_Exercise details_
Report every line of the records that contains the word "Open", where case counts.
###
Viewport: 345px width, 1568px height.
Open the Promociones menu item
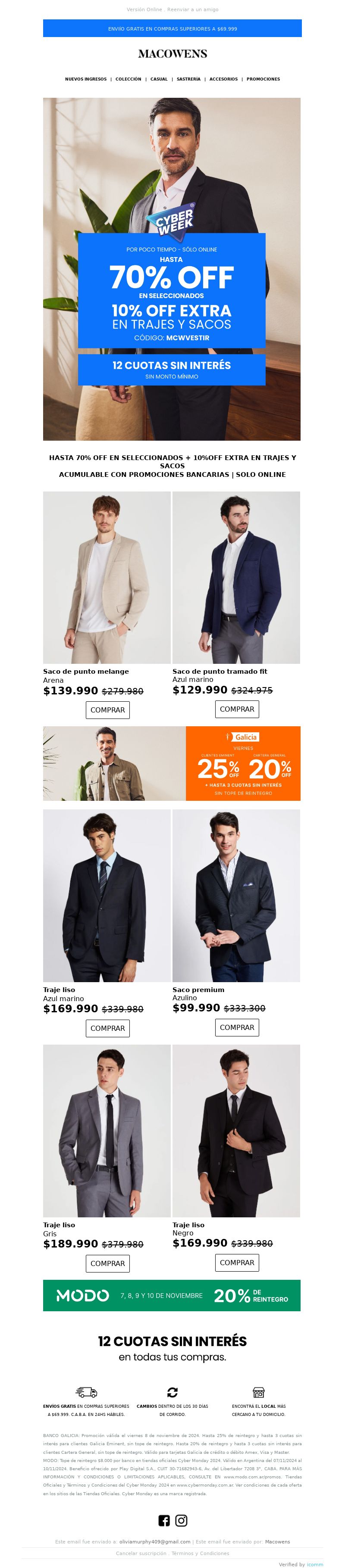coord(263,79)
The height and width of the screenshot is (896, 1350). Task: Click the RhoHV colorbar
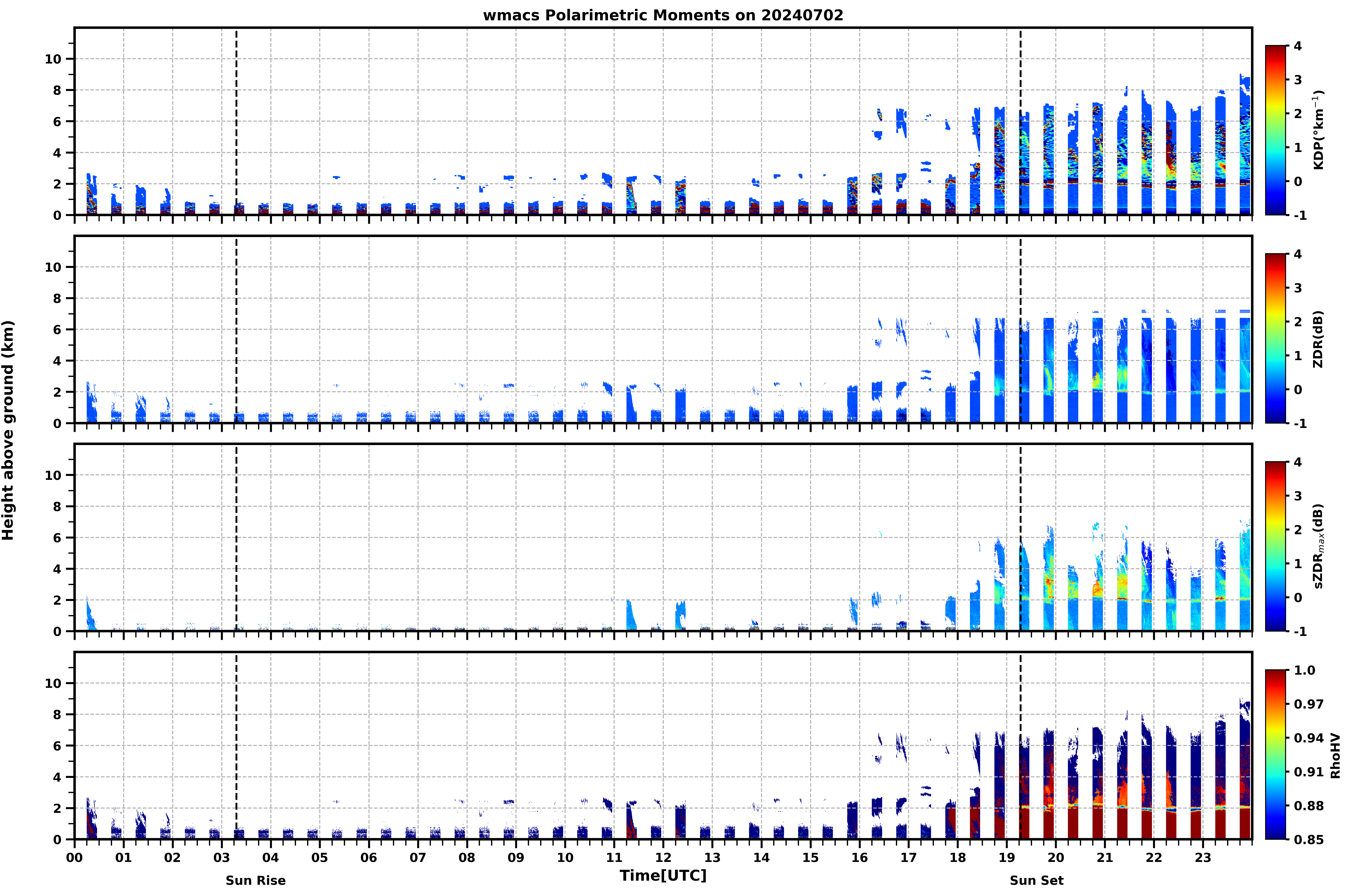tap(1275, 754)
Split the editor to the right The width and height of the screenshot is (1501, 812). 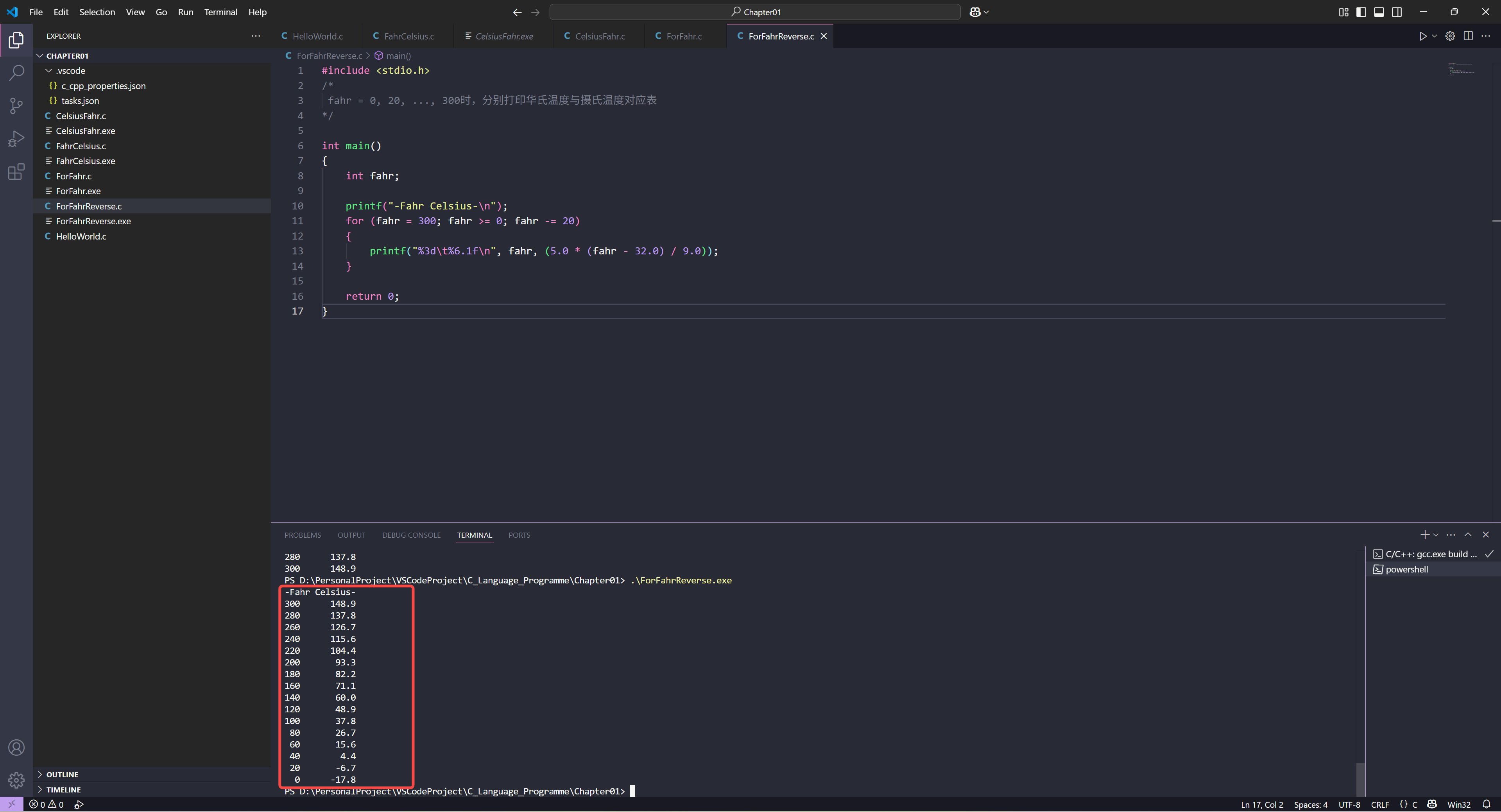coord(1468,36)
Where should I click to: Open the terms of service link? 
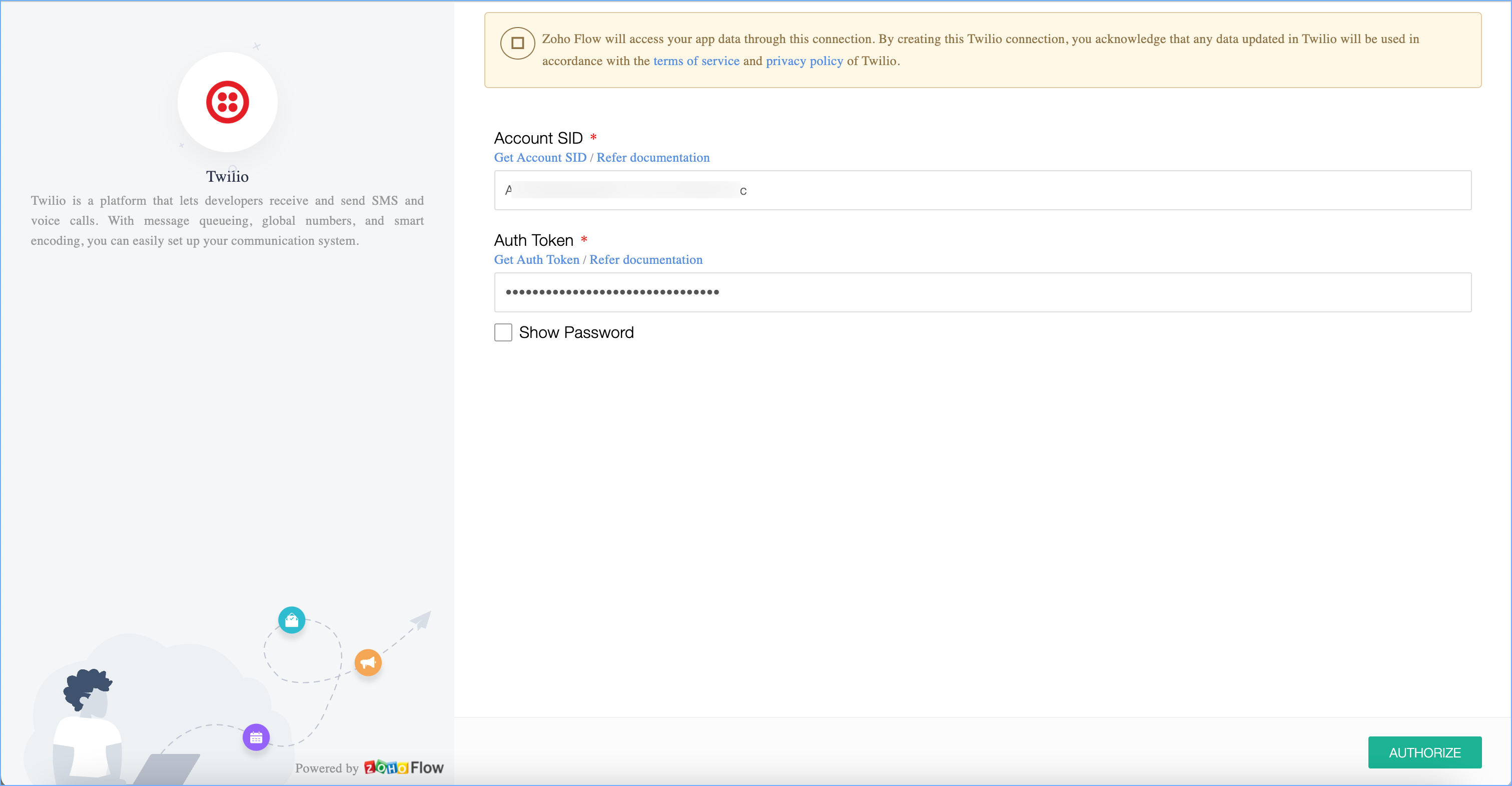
###
_Answer to this task_
Open the Promociones menu item
Where should I click to: Open the terms of service link? 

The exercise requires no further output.